Gus Malietoa-Brown

Personal information
- Born: 28 July 1975 (age 50)
- Height: 180 cm (5 ft 11 in)
- Weight: 95 kg (14 st 13 lb)

Playing information
- Position: Centre, Five-eighth, Lock
Club
| Years | Team | Pld | T | G | FG | P |
| 1994 | Counties Manukau | 13 | 4 | 0 | 0 | 16 |
| 1996 | Counties Manukau | 13 | 14 | 0 | 0 | 56 |
|  | Total | 26 | 18 | 0 | 0 | 72 |
Representative
| Years | Team | Pld | T | G | FG | P |
|  | Western Samoa |  |  |  |  |  |

= Gus Malietoa-Brown =

Western Samoa international rugby league footballer

Gus Mailetoa-Brown (born 28 July 1975) is a former Western Samoa international rugby league footballer.

==Playing career==
A Manurewa and Papakura junior, Mailetoa-Brown first attracted interest from the Brisbane Broncos. However, by 1994 he was playing for the Counties Manukau Heroes in the Lion Red Cup. He was signed with the Auckland Warriors in 1995 but never played a first grade game for the club and was released in June 1996. He scored two tries in the 1996 Lion Red Cup grand final, being part of the Counties Manukau side that lifted the trophy.

While playing for the Eastern Tornadoes in 1999, Malietoa-Brown represented Auckland South.

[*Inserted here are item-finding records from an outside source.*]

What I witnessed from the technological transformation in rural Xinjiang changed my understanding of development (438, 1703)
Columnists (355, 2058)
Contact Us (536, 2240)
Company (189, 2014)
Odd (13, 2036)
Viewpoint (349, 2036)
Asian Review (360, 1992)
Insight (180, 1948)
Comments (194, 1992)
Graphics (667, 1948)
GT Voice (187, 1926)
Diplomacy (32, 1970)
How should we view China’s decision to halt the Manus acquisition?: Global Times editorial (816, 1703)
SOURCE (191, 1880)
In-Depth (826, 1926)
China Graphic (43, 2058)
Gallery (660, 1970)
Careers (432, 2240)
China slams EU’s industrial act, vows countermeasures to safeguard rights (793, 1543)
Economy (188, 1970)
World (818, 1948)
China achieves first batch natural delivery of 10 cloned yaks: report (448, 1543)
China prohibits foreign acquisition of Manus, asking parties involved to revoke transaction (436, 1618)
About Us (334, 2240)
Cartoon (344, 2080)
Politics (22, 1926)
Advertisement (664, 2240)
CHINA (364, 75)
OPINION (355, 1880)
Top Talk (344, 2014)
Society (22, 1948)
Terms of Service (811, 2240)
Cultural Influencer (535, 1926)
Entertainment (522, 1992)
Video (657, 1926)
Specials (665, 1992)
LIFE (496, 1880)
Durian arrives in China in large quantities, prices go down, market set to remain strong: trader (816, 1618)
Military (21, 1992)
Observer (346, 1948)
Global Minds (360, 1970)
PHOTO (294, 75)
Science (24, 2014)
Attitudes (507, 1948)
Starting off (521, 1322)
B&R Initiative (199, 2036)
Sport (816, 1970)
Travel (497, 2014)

He played for the Mt Albert Lions in the 2004 Bartercard Cup. Malietoa-Brown later played club games for the Manurewa Marlins in the Auckland Rugby League competition, including in 2011.

==Representative career==
Mailetoa-Brown was a Samoan international and played at the 1995 Rugby League World Cup.

==Personal life==
Malietoa-Brown, grew up in Manurewa and is the grandson of Malietoa Tanumafili II. Malietoa-Brown is also first cousins to both Nigel and Joe Vagana. Gus attended De La Salle College in Auckland.